Death seems to be a common theme with Frost. “Death of a Hired Man”, and “Birches”- “Earth’s the place for love, I don’t know where it’s likely to go better.”
Nature’s first green is gold
Her hardest hue to hold
Her early leaf’s a flower
but only so an hour
then leaf subsides to leaf
So Eden fell to grief
So dawn goes down to day
Nothing gold can stay.
There is no rider. The poem mentions “harness bells”, meaning that the narrator is driving a buggy pulled by the horse, rather than riding the horse.
An insightful essay: in the age of Entitlement, the “promises” the man keeps to his ailing wife are a legacy not wasted on the telling.
Life isn’t so bad if you can still enjoy a gin and tonic.
Robert Frost is worth re-reading. I still have his collected poems book from college stashed away somewhere. Time to dig it out.
There was one poem – forgot right now its title – in which a young beta is mewling on his failures in love, and then he sees a huge majestic buck deer leap out of the woods. Can’t recall much about the poem. Was Frost deterministically mocking the beta by taunting him with a natural? was he saying man-up? Or showing him the gateway to game?
Camille Paglia never cared much for Robert Frost. Called him too Protestant. She is a great writer, an important thinker and having met her, wonderful in person — but the northern European spirit is something she does not understand or relate to fully.
PS: much was made during Bill Clinton’s honeymoon year 1993 about how he’s the second coming of John F. Kennedy. I couldn’t help but compare a few years later, to Clinton’s detriment: JFK had Jackie, Bill had Hillary. JFK messed around with Marilyn, Bill with Monica. And on topic here, JFK had Robert Frost speak at his inauguration, Bill had Maya Angelou.
Sixty years from now, the elderly will recall beautiful verse and rhyme, stamped into their young hearts by the determined hammer of repitition, and recite for the new generation the wise teachings of P. Niggy, Eazzee Jizzee, and Doctor Bussacap EdD. Evolving upward, always.
{sic: repetition)
I couldn’t help but compare a few years later, to Clinton’s detriment: JFK had Jackie, Bill had Hillary. JFK messed around with Marilyn, Bill with Monica. And on topic here, JFK had Robert Frost speak at his inauguration, Bill had Maya Angelou.
I remember the eminent literary critic Harold Bloom lambasting that choice of Maya Angelou by Bill Clinton.
Of course Bloom was called a bigot and a Nazi and everything else in the book, but he was able to point out that he was a lifelong leftist and major supporter of the Socialist Party, of course.

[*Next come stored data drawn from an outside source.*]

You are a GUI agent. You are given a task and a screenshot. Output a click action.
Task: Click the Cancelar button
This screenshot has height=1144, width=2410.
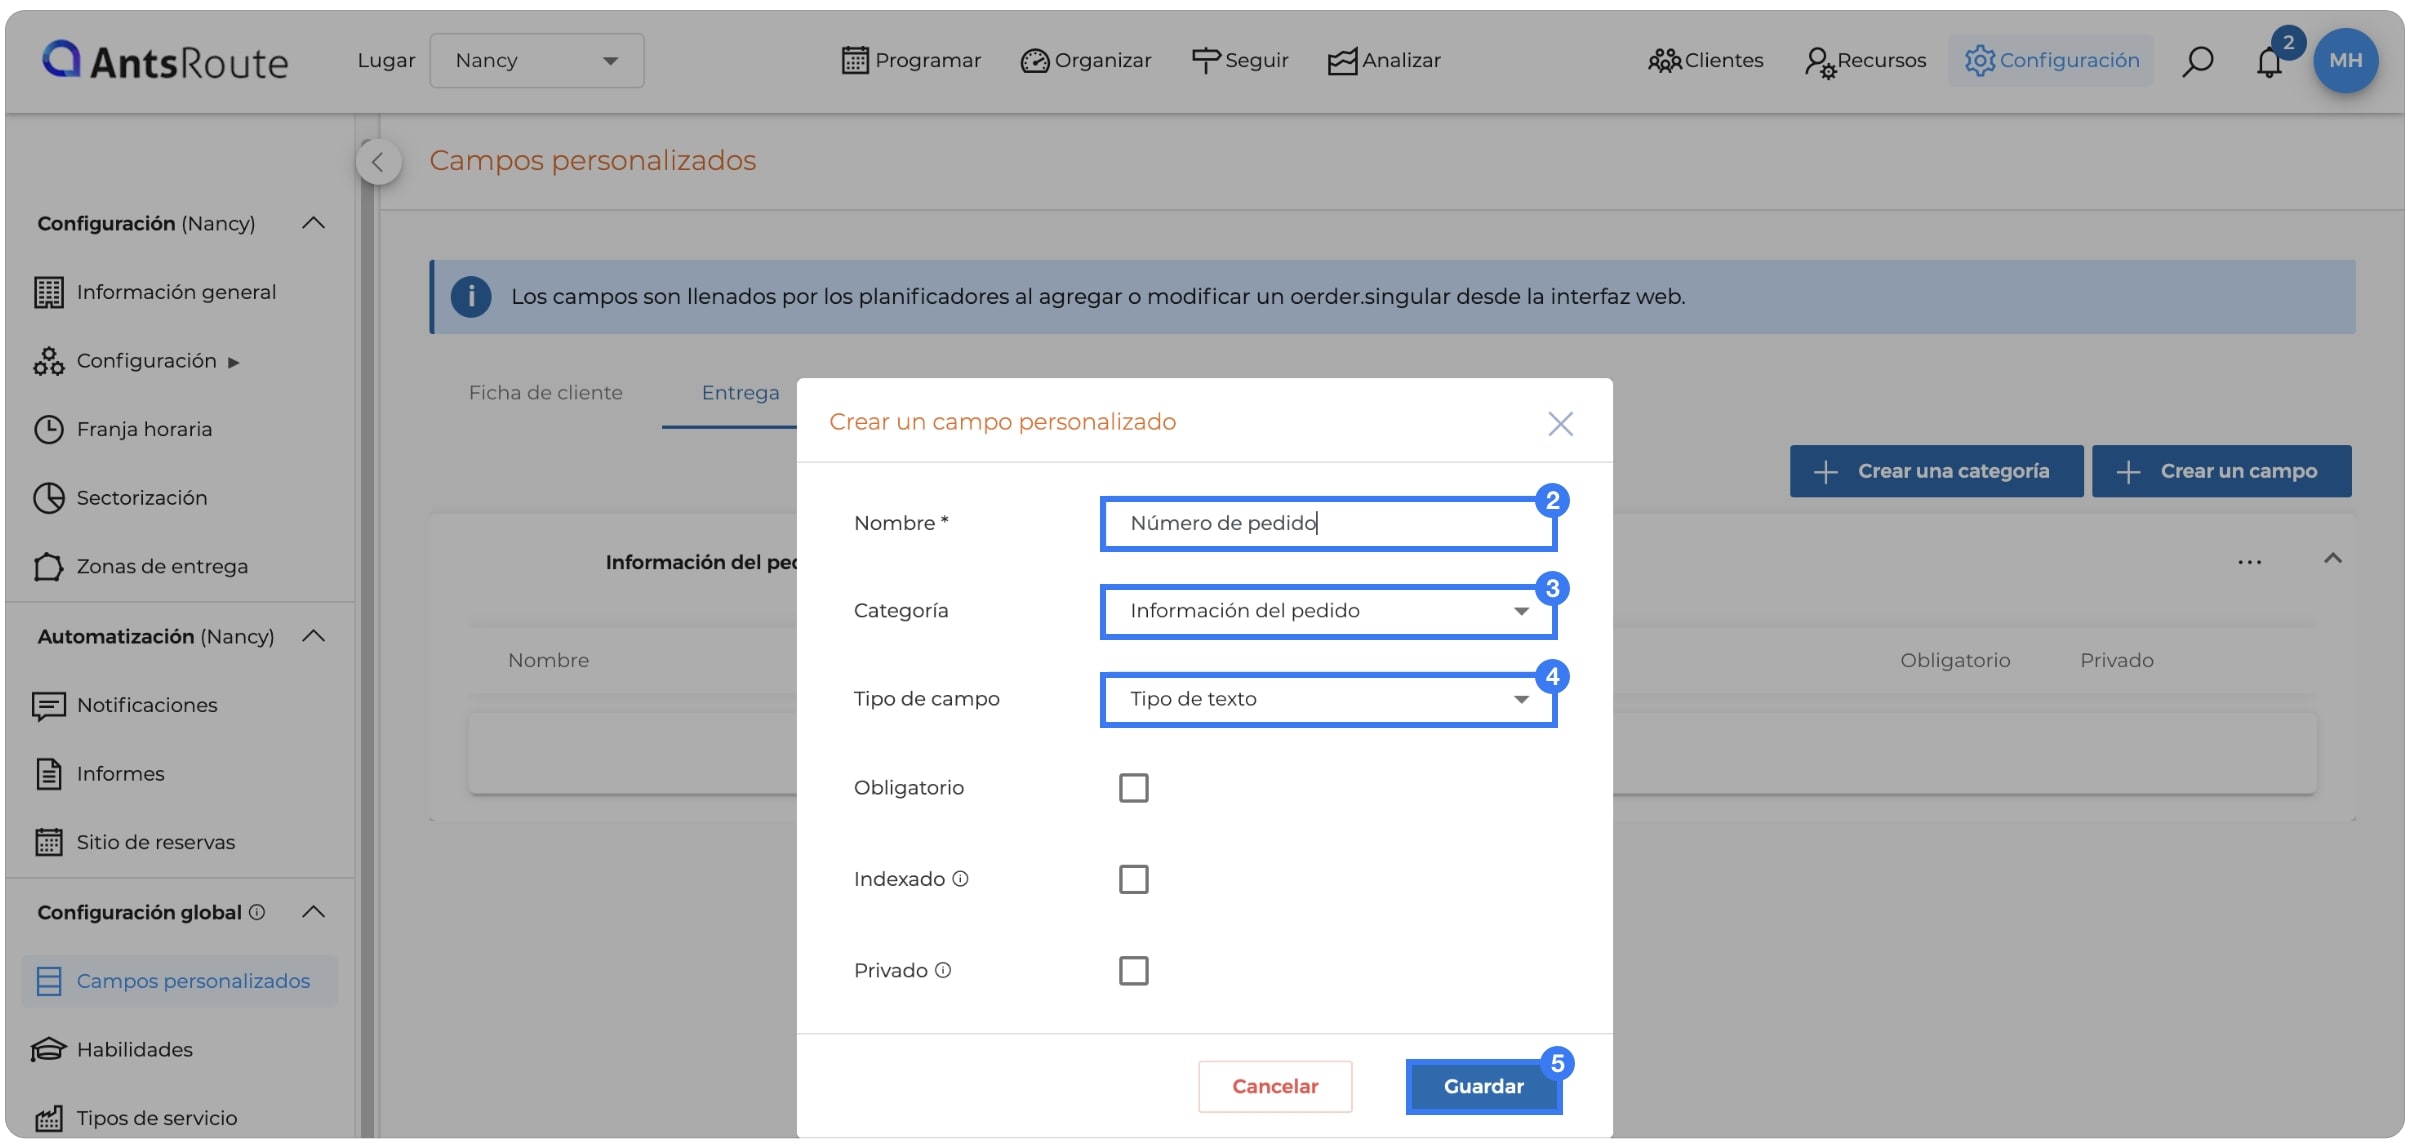point(1275,1086)
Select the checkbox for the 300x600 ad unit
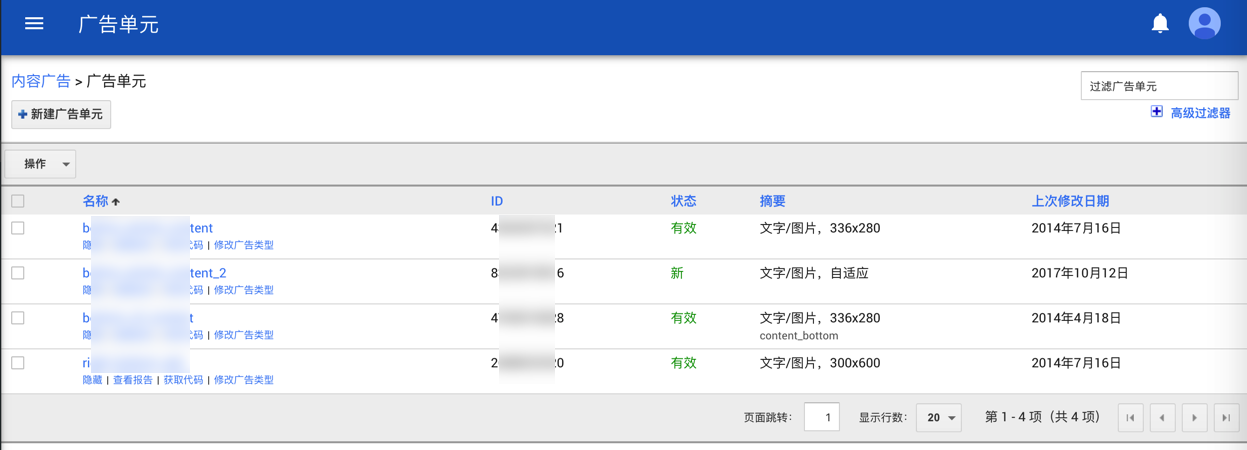The image size is (1247, 450). 18,363
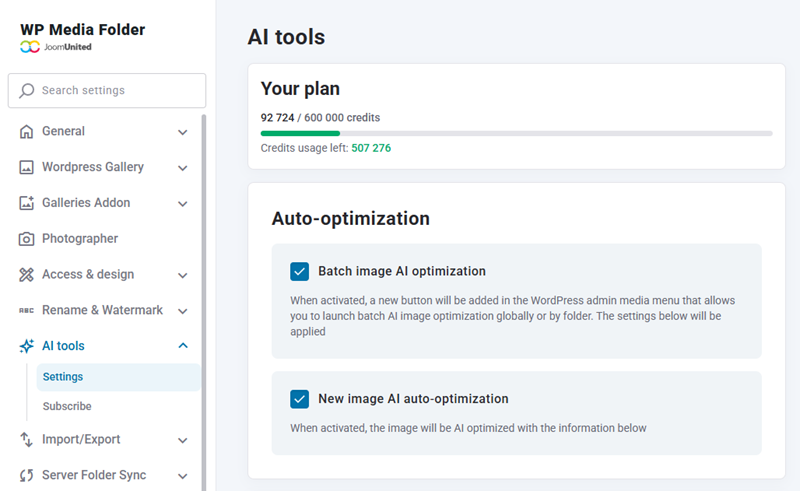Uncheck Batch image AI optimization
This screenshot has width=800, height=491.
[x=299, y=271]
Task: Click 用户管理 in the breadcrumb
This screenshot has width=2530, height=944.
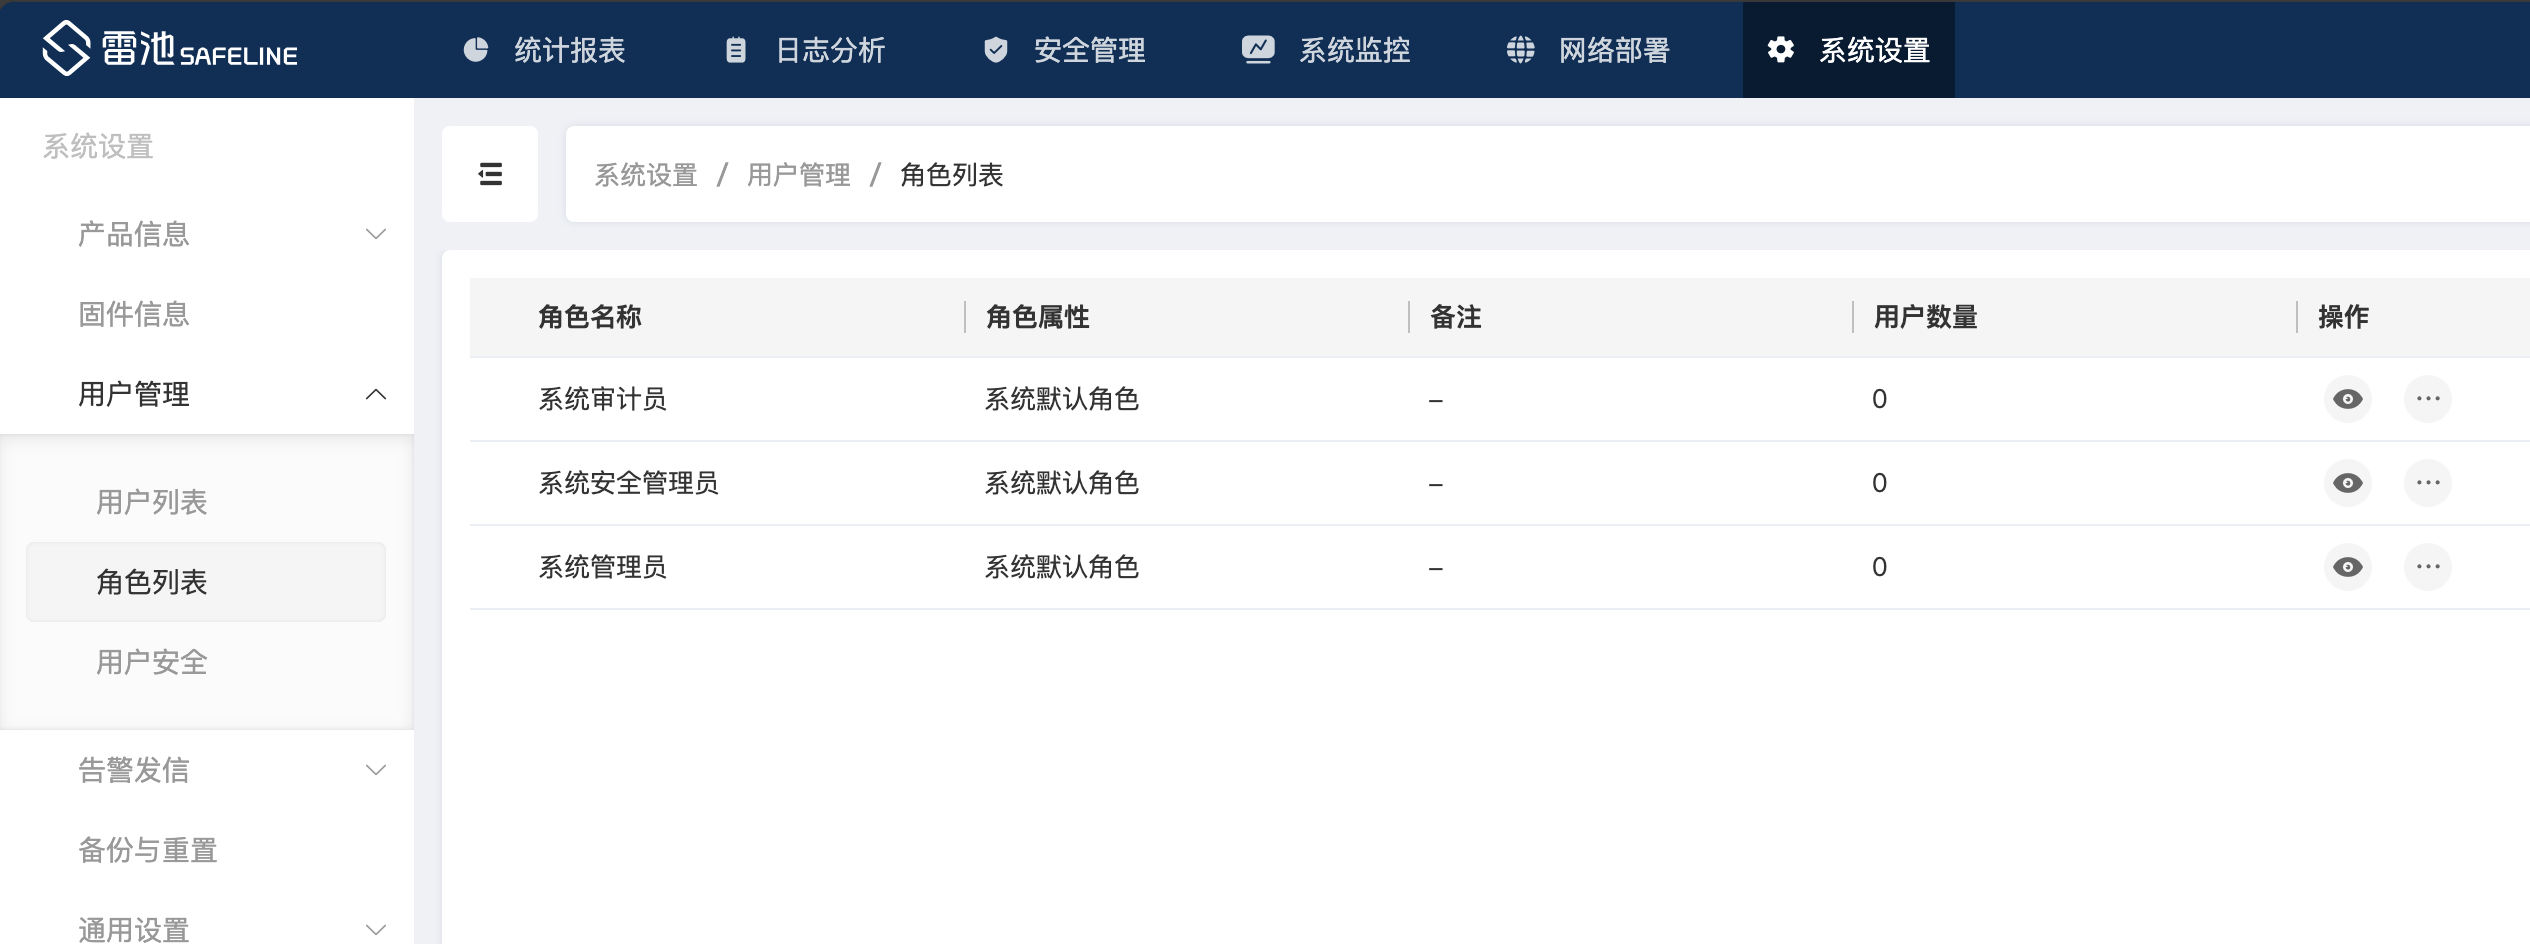Action: pyautogui.click(x=798, y=175)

I met Harold Bloom once in professional capacity in Boston. Paglia had written extensive praises of him as her mentor and a brilliant mind… I said something nice and innocuous about her to him and he shook his head and didn’t say anything. No idea why.
On the farcical end of that milieu, Naomi Wolf (she is the farcical character here) wrote somewhat recently about how Bloom many years ago made a sexual pass at her when she was his grad student, and how she was sooo traumatized by that.
@ PA – yeah, but in those days it probably wasn’t considered incorrect for a college instructor to have outside relations with his own students !! Being in Academia in the 60′s-70′s must have had its perks.
Men make passes at young, attractive women all the time. I can understand wanting to tell people for attention, but you should try to fight it off. If she had been cool and kept her mouth shut, she probably could have still counted Harold Bloom as a friend.
It still is pretty common for professors to have affairs with students.
Poignant stuff Chuck.
As far as interpretation goes, I’m more of a cigar is just a cigar guy myself. The man stops to have a quiet moment staring into the woods, and maybe stare into the abyss a bit, then re-cinches the straps of life’s burdens and continues on his journey.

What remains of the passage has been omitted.